O - Obtain and use information (Quality)
C - Communicate with external parties (external)
I - Internally Communicate Information (internal)
What does communication of deficiencies from the monitoring component relates to?
O
C - communicates deficiencies
The organization evaluates and communicates internal control deficiencies in a timely manner to parties responsible for taking corrective action. Examples:
- Reporting to the audit committee represents reporting of deficiencies
What is change control?
Change control considers the manner in which management monitors an authorizes changes to a variety of information technology matters including software application programs.
- Only authorized individuals should be allowed to move changes into production and the function of making the changes should be segregated from the function of putting the change into production.
What are the 3 principles of the control activities component of the COSO internal control framework?

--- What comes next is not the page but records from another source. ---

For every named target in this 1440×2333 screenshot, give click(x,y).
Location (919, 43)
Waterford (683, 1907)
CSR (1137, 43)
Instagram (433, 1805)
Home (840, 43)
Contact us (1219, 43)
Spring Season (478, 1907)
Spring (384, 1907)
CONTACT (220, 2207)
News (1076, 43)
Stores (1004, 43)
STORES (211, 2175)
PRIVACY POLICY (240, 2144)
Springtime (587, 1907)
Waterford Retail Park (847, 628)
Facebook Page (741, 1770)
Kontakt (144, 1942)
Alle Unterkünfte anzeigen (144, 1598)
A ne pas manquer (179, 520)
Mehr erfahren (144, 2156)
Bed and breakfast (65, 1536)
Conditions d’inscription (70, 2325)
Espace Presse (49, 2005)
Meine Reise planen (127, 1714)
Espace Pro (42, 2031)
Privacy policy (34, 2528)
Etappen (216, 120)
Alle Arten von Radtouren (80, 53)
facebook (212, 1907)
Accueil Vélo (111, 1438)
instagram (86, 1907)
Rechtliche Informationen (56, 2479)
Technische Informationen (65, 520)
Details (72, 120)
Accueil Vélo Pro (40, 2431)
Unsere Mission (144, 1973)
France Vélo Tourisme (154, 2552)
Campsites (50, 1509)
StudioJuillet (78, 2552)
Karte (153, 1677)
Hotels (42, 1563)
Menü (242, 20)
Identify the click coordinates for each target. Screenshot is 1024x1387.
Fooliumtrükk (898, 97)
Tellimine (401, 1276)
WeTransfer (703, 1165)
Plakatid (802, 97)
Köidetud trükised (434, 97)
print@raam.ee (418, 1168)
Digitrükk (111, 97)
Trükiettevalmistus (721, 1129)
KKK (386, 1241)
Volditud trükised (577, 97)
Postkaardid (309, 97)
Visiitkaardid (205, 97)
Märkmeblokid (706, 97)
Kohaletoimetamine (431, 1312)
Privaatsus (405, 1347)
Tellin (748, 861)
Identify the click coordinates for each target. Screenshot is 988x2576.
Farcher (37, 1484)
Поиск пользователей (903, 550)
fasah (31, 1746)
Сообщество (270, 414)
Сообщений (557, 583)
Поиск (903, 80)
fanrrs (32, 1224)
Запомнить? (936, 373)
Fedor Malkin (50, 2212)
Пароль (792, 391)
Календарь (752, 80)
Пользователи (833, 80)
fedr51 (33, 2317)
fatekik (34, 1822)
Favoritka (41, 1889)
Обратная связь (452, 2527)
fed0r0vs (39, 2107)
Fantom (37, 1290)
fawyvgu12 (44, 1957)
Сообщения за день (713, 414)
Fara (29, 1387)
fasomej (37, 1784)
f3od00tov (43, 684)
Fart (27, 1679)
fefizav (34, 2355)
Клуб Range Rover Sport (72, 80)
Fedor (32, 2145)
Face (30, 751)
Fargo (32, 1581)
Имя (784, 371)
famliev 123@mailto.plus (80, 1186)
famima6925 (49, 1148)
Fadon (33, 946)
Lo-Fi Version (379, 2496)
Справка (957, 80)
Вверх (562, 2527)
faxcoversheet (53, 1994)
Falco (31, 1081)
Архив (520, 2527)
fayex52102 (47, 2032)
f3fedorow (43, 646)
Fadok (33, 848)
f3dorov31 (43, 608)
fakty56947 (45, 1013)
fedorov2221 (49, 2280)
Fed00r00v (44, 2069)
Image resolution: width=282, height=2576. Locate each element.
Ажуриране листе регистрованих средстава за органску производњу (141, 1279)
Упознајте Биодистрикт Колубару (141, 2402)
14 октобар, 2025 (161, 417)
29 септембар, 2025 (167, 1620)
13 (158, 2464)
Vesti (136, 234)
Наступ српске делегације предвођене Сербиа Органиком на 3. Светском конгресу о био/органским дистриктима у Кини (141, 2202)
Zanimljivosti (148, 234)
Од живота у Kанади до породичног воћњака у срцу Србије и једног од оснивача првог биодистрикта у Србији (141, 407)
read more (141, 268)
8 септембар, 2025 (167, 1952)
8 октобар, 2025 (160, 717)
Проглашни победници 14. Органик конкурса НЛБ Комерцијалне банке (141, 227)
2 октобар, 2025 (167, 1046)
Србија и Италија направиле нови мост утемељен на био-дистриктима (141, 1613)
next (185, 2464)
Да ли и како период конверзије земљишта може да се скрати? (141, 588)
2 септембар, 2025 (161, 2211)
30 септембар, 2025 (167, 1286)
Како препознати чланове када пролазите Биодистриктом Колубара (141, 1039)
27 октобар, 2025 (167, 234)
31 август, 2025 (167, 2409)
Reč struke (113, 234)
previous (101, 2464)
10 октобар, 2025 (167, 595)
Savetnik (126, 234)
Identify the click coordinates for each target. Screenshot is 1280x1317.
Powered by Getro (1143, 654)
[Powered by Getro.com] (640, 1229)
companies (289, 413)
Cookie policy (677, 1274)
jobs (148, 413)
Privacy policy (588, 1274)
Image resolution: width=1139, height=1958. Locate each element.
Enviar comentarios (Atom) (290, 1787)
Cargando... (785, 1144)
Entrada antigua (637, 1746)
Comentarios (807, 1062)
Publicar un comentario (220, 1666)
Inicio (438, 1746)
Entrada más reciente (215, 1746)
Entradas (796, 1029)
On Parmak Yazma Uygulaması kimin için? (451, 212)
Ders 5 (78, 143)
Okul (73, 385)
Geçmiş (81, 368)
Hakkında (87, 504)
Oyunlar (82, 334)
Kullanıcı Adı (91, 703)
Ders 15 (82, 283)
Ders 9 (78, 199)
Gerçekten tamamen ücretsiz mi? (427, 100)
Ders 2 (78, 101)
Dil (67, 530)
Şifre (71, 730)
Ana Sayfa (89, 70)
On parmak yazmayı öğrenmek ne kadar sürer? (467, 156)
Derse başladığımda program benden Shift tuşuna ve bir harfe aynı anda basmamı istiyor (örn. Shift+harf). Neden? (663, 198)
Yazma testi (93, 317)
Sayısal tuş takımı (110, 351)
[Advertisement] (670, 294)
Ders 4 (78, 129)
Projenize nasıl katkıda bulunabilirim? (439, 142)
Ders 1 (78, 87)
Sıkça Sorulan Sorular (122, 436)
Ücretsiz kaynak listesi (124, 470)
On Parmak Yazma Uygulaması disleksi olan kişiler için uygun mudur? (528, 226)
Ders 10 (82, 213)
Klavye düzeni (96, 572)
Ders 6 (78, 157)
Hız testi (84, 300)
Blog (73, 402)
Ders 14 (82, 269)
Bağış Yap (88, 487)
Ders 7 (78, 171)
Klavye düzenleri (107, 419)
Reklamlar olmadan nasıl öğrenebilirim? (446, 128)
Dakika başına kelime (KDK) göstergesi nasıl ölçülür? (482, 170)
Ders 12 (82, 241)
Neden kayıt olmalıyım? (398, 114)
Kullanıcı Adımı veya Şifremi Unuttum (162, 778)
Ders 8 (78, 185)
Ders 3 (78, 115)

- Risk Reduction - selection and development of control activities
- Technology controls - development of technology controls
- Policies and Procedures - implementation of policies and procedures.
What are inherent limitations of internal controls (framework)?
- Human failure (errors)
- Bad decisions based on faulty judgement or biased judgement
- External events beyond the entity’s control
- Collusion-two or more plot to rip off the company
- Management over-ride of controls
What are not inherent limitations?
- Cost benefit consideration - constraints: prevent management from investing more in internal control than the perceived benefit
- Incompatible functions: collusion due to lack of segregation of duties.
What is value creation?
Value is created when benefits of value exceed the cost of resources used.
What does uncertainty means in Enterprise Risk Management (ERM)?
Uncertainty is a state of not knowing how or whether events may occur and the impact they may not have on an organization if they occur.
What is inherent risk and how is this used?
- Inherent risk is used to assess the severity of risk
- Inherent risk is the risk to an entity in the absence of any direct or focused actions by management to alter its severity (“in the absence of any actions management might take”).
- Managing risk such that it aligns with risk appetite is an appropriate component of the framework.